- REQUEST:
Could you write out everything in the data below from the line containing "Task: Select the Windows PowerShell tab title" down to the line containing "(x=188, y=126)", word for word and leaving out the pictures?

- RECORD EXTRACTS:
......

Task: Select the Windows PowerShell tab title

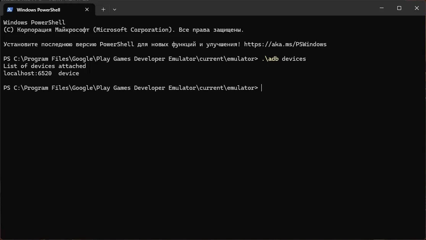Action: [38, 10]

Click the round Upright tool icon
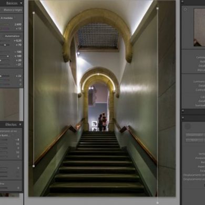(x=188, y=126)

......

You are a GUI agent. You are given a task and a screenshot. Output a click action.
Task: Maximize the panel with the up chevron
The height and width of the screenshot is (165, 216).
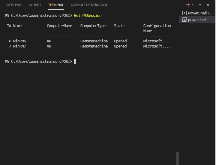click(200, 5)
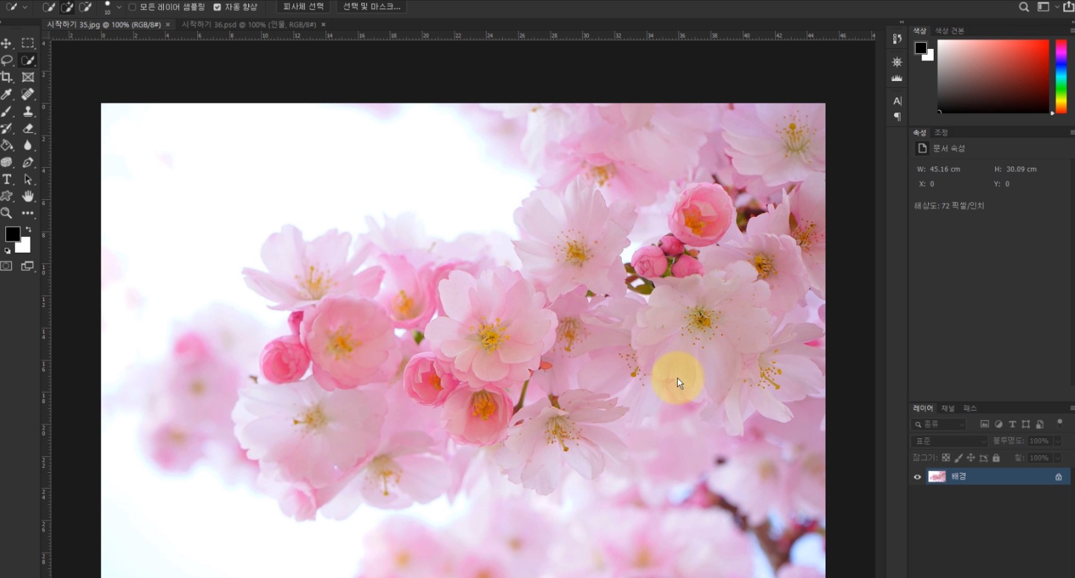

......

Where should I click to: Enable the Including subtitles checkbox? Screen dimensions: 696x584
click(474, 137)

......

- SOLUTION TO THIS PROBLEM:
Task: Select the Windows PowerShell tab title

Action: [38, 10]

Click the round Upright tool icon
(x=188, y=126)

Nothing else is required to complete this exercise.